Возвращаясь к «состоянию невовлеченности», следует подчеркнуть, что оно в той или иной форме формирует поведение и образ мысли исполнителя даже против его намерений и воли. Сравнительный анализ ментальных пространств довоенной и послевоенной Германии никогда не проводился, однако можно с большой долей вероятности утверждать следующее. Почти тотальное неприятие вины немцами в первые послевоенные десятилетия, переход в оппозицию к собственной стране и нации таких ключевых фигур из «довоенной Германии», как Т. Манн, Э. Глезер, Г. Гессе, К. Ясперс[423]

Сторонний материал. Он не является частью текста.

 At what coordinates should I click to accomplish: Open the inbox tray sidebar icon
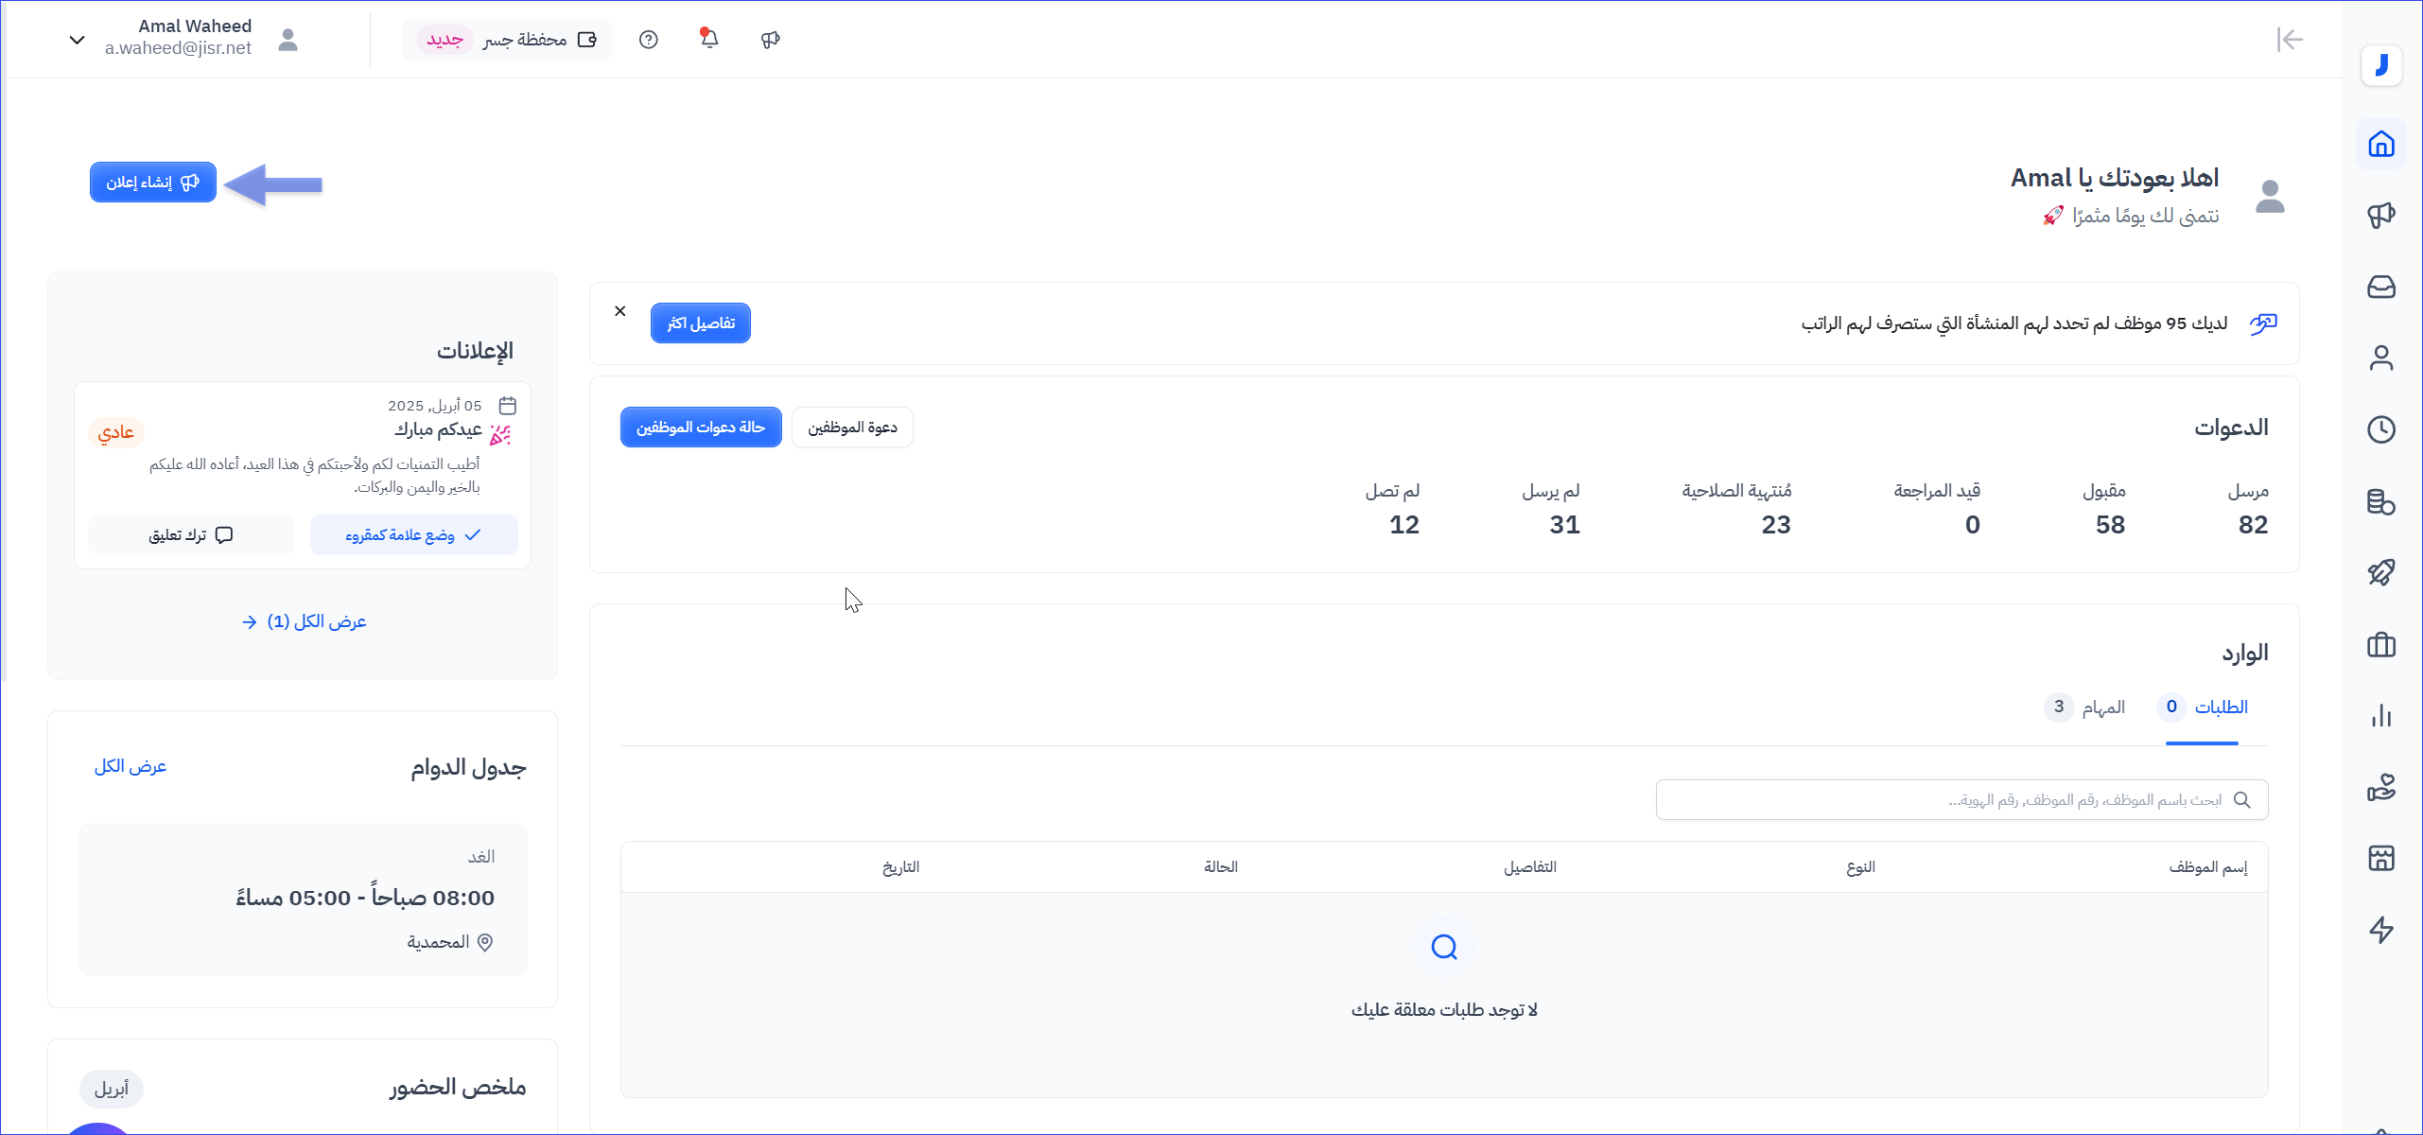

, стремление вернуть Германию в довоенное время по экономическому пути, а не по пути восстановления интеллектуального и психологического уровня нации было в значительной степени следствием тех ментальных деформаций, о которых шла речь выше. Носителями этих деформаций были те самые «обычные люди», прямо или косвенно участвовавшие в массовых убийствах и геноциде и рассеявшиеся после войны среди всех остальных. Поэтому послевоенное разделение Германии, помимо политических и экономических задач, отразило подсознательное стремление разделить немцев на тех, кто осознал вину, и не признающих ее. Не случайно советские СМИ затем долгие годы подчеркивали эту ментальную разницу – в ФРГ обеляли нацизм, освобождали военных преступников, чтили бывших эсэсовцев, а в ГДР восстанавливали справедливость, воздавая по заслугам военным преступникам и сохраняя память о победителях нацизма и его жертвах.Таким образом, мы приходим к выводу, что те, кто осуществлял в концентрационных лагерях насилие и убийства, были повинны в них, так как делали это сознательно, отдавая себе отчет в своих действиях. Характерно свидетельство узника Треблинки Я. Верника. Он работал на уничтожении тел погибших – их укладывали в штабель и сжигали. «Однажды при укладывании трупов… заметили руку, поднятую вверх. Все пальцы были согнуты, только указательный палец был поднят вверх и как бы вызывал угнетателей на суд Божий. Это был обычный случай, но все же все были поражены. Даже наши палачи побледнели и не отводили взгляда от этой ужасной сцены, как будто в этом всём и правда было проявление высших сил. Рука торчала долго, уже все сгорело, а рука все ещё была вытянута вверх и вызывала к справедливости. Этот незначительный случай испортил настроение всех палачей на несколько дней»[424]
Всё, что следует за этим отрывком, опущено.